Problem: High Cardinality from endpoint_id

Within our GitLab application metrics, several labels contribute to high cardinality metrics, with endpoint_id being one of the most impactful. While we do have other higher unique value labels in other areas, like queryid from postgres, endpoint_d contributes to the highest number of unique values overall. This is due to the scale at which we run rails pods, which can have much higher turn over due to scaling events, as well as deployments/frequent rollout operations.

There has been some discussions about this previously, but due to how this label is currently used, it’s non-trivial to remove or modify at the source.

Ambiguity in endpoint_id

The concept of an “endpoint” varies depending on context:

An API route with a method (e.g., GET /api/:version/projects/:id)
A Rails controller
A GraphQL operation

The endpoint_id is built from endpoint_id_for_route, which uses the route.origin.

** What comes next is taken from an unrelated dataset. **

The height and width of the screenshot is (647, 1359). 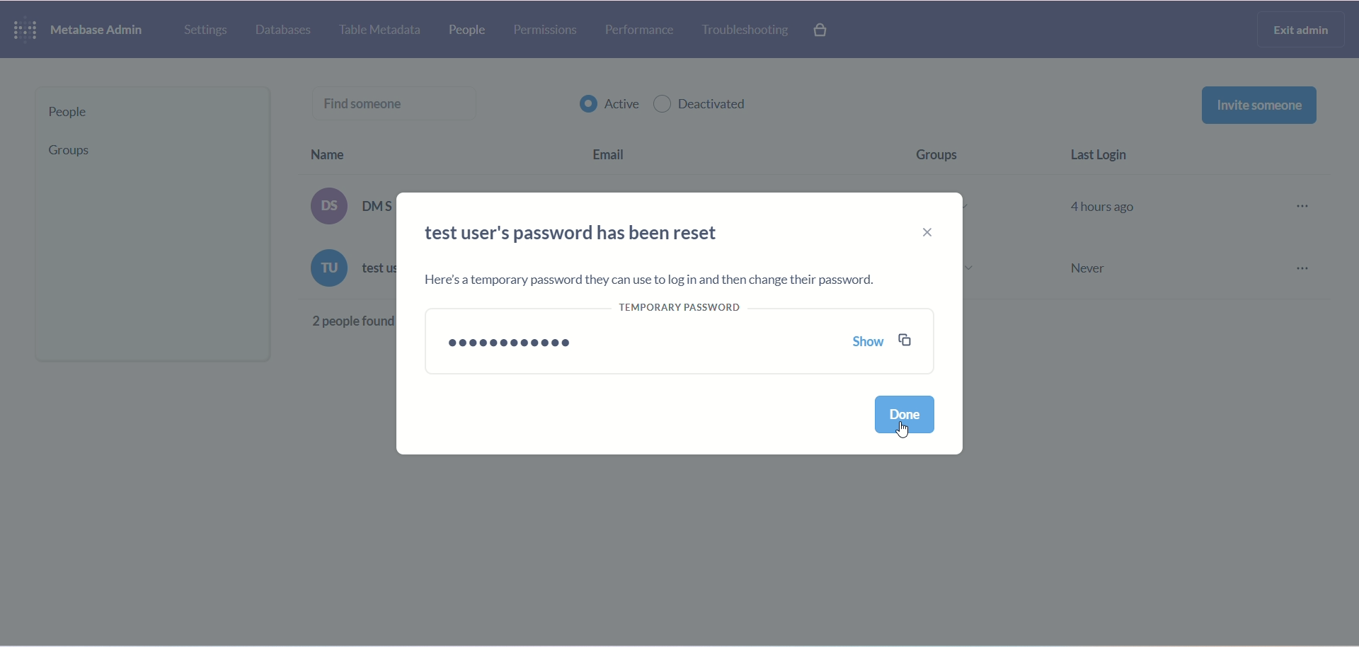 What do you see at coordinates (346, 321) in the screenshot?
I see `2 people found` at bounding box center [346, 321].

One discussed approach was to reduce cardinality by grouping endpoints more logically. For example:

GET /api/:version/packages/conan/v1/conans/:package_name/:package_version/:package_username/:package_channel
↓
GET /api/:version/packages

This would retain enough high-level insight for triage, while logs could be used for deeper inspection (and ideally traces in the future).

However:

This only applies to route-based endpoints
Rails controller and GraphQL endpoints would still pose challenges
Truncating or grouping routes intelligently would likely require a static map or override system to maintain

While we should continue to explore long-term solutions for reducing the granularity of emitted metrics, this is not a quick fix. We still should look to addresses this in the future, to ensure we don't continue with unbound label growth as the product evolves.

Proposal: Recording Rules to Aggregate High-Cardinality Metrics

In the shorter term, we can mitigate the impact of endpoint_id by using recording rules to drop volatile labels like pod, instance, and node from metrics where endpoint_id is present.

Why this matters

Consider the metric: gitlab_sli_rails_request_apdex_success_total

At the time of inspection, it includes (but not limited to):

endpoint_id: 2335 unique values
pod: 2533 unique values
instance: 2533 unique values
node: 382 unique values

Additionally:

endpoint_id appears in 20.6% of all series
Due to pod churn, the combination of these labels can causes a rapid explosion of unique series being pushed to Mimir.

You can explore this further via the label cardinality dashboard — values will vary based on peak vs off-peak usage, as they are snapshotted at the time of query.

While endpoint_id on its own has a large amount of unique values, the dimensions added by the churn on less useful labels like pod has a significant effect on the series generated.

Suggested Action

Introduce recording rules to:

Aggregate metrics that include endpoint_id
Drop per-pod and per-instance dimensions (pod, instance, node) where they aren’t adding meaningful differentiation

This will:

Reduce series churn and ingestion cost
Improve query performance
Preserve meaningful insights at the endpoint level

Long-Term

Ultimately, a proper distributed tracing system will allow us to:

Correlate metrics with traces
Navigate from high-level SLI failures to specific endpoints and requests
Eliminate the need to encode this much granularity into metric labels

Until then, recording rules provide a practical and incremental step toward managing cardinality more effectively.